Competitiveness Framework Summary Report
Productivity and Competitiveness Framework for South Africa Unlocking the potential of productivity to sustain economic growth and improve competitiveness 2019/20. The National Development Plan (NDP) envisions achievement of a “capable and developmental state” by achieving an average GDP growth rate of 6%. The NDP aims to reduce inequality and eliminate poverty by 2030. In particular, Chapter 4 of the NDP acknowledges the importance of productivity by providing that South Africa must raise the levels of employment through productivity growth and the earnings of working people in order to eliminate poverty and reduce inequality. The Productivity and Competitveness
Framework presents one of the bold steps that Productivity SA is taking in raising labour productivity to contribute towards achievement of the goals of the NDP. As South Africa approaches its vision of becoming a developmental state and an inclusive economy by 2030, productivity improvement is key to achieving sustainable economic growth.

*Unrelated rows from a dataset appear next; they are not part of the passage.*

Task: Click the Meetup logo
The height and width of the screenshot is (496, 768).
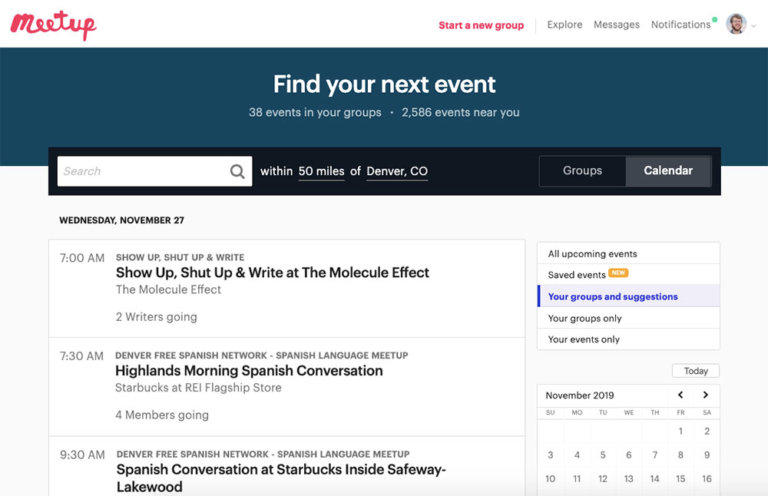Action: pos(53,22)
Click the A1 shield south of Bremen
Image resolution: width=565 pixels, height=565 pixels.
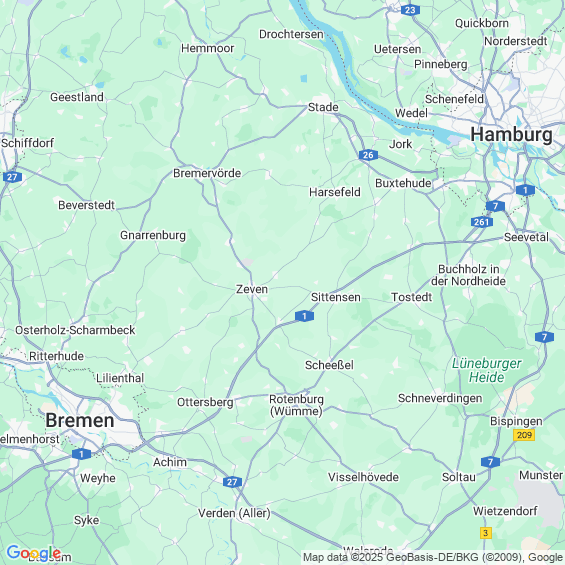point(81,454)
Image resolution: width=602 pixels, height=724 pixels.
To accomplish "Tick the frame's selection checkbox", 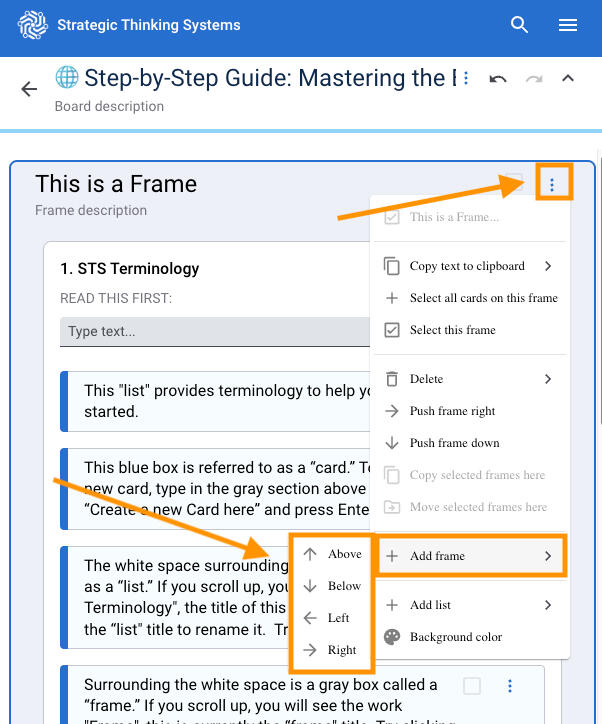I will (513, 184).
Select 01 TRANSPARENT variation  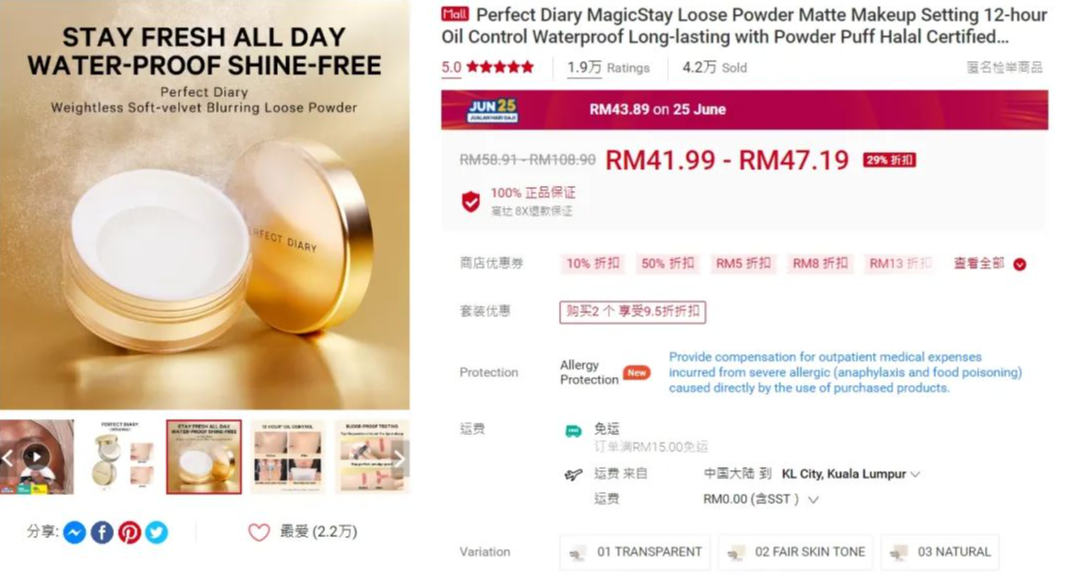click(x=635, y=552)
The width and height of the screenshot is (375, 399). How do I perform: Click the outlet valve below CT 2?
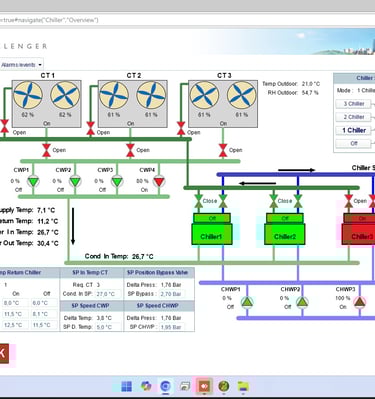(130, 150)
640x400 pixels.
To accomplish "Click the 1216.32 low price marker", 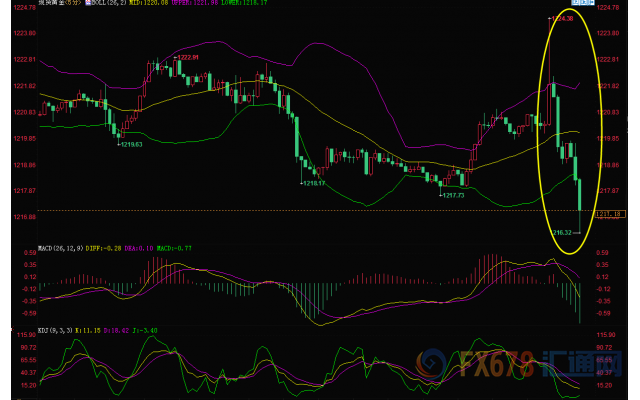I will pyautogui.click(x=562, y=232).
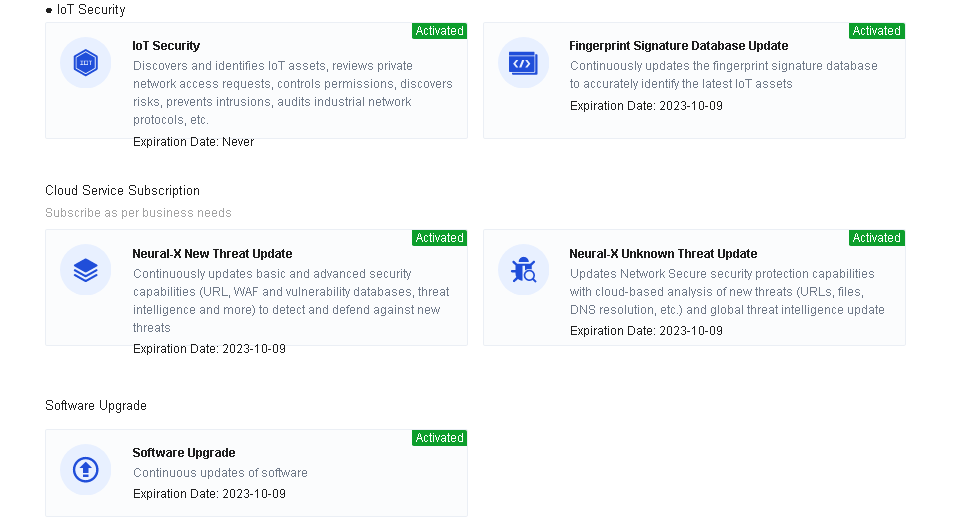Image resolution: width=960 pixels, height=519 pixels.
Task: Select Neural-X Unknown Threat Update title
Action: pyautogui.click(x=663, y=254)
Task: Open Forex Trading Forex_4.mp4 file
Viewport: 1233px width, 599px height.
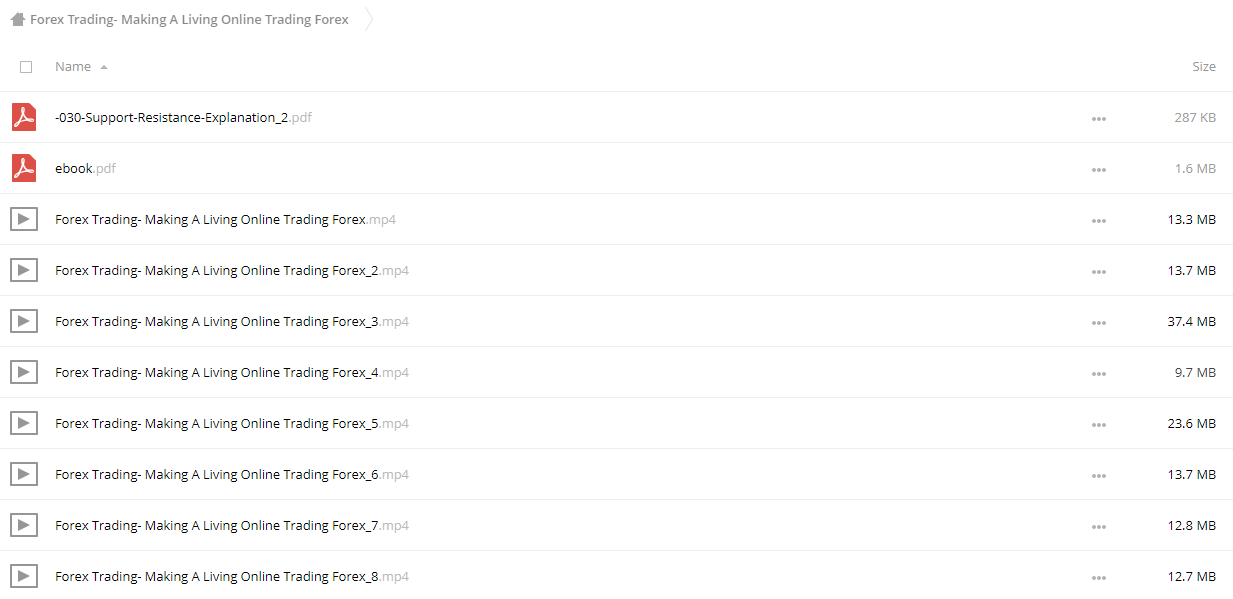Action: [232, 372]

South Africa’s economic growth have seen mixed results over the last two decades, which to date have remained volatile. In the past five years, economic growth has been very disappointing. The economy continues to shed jobs and it has also been experiencing slow to zero growth. Since the dawn of the democratic dispensation in 1994, South African economic growth has been mainly input-driven through public and private sector investment and labour. For example during the period 1999 to 2008, under the Growth Employment and Redistribution (GEAR) Strategy , economic growth responded positively to the stimulus from public sector infrastructure investment. Although the economy registered positive economic growth, the formal sector was unable to generate employment. This means that economic growth has become very costly to sustain with every unit of input injected into the economy generating less jobs and low levels of Gross Domestic Product (GDP). The foremost challenge for South Africa is to ensure that increments in capital and labour expenditure are accompanied by corresponding/ simultaneous increments in productivity growth.